Leave the pictures out, and repeat exactly every line from the one with "You are a GUI" through the end of the data below.

• [Records from a data source]:
┄┄┄┄┄┄┄┄┄┄┄┄┄┄┄┄┄┄┄┄

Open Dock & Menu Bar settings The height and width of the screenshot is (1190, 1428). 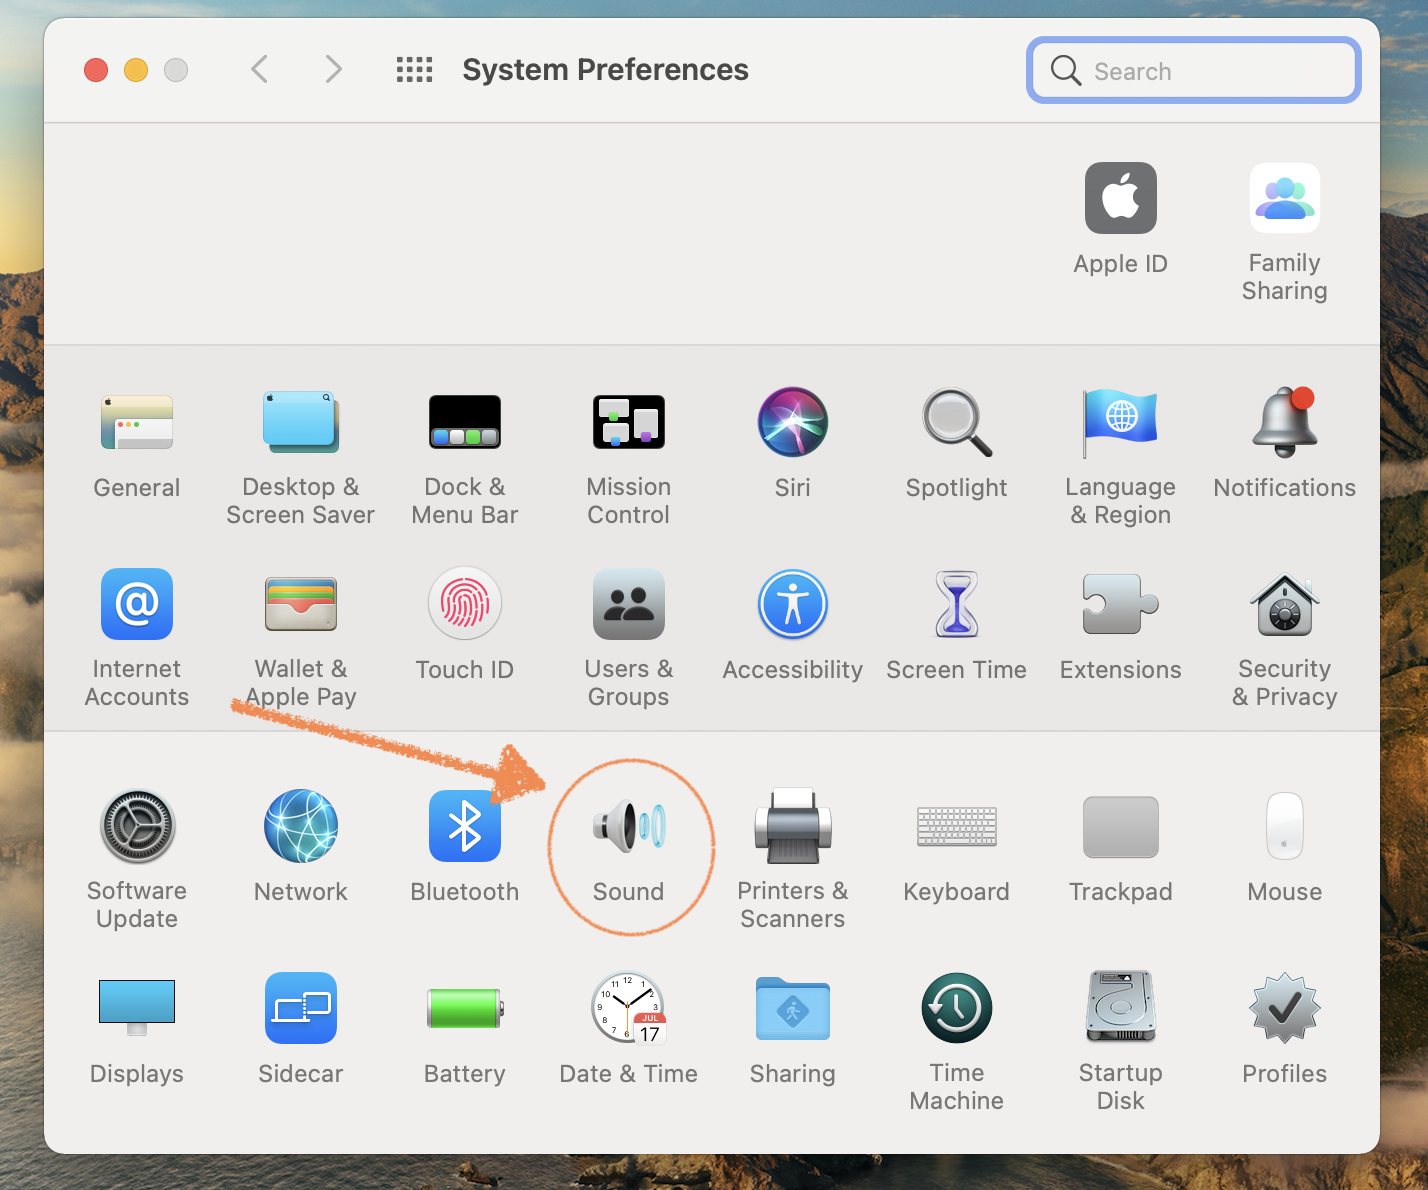(x=465, y=424)
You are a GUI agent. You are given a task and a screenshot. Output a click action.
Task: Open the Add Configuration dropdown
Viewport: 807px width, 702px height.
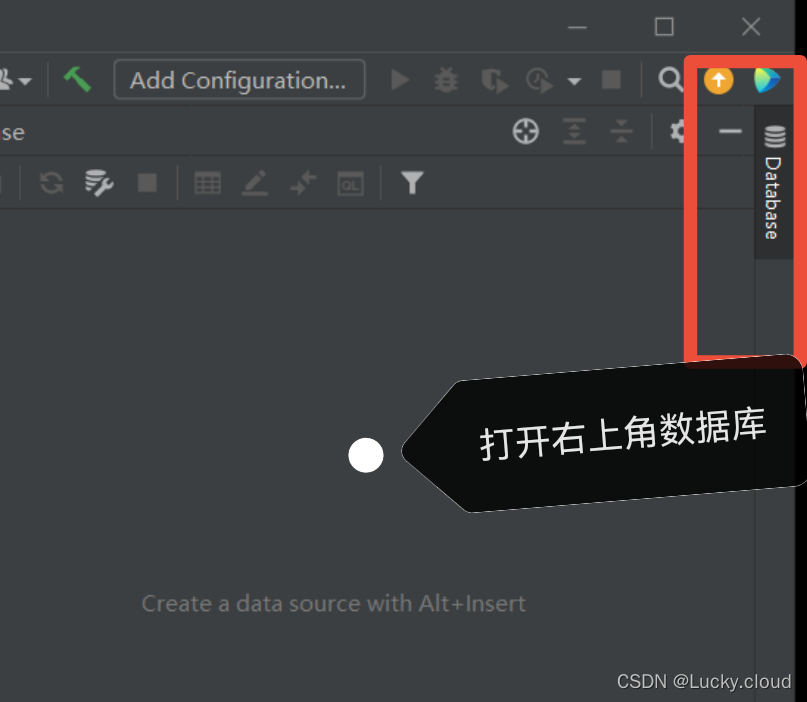[x=239, y=80]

┄┄┄┄┄┄┄┄┄┄┄┄┄┄┄┄┄┄┄┄

• [Response to the task]:
You are a GUI agent. You are given a task and a screenshot. Output a click action.
Task: Open the Add Configuration dropdown
Viewport: 807px width, 702px height.
[x=239, y=80]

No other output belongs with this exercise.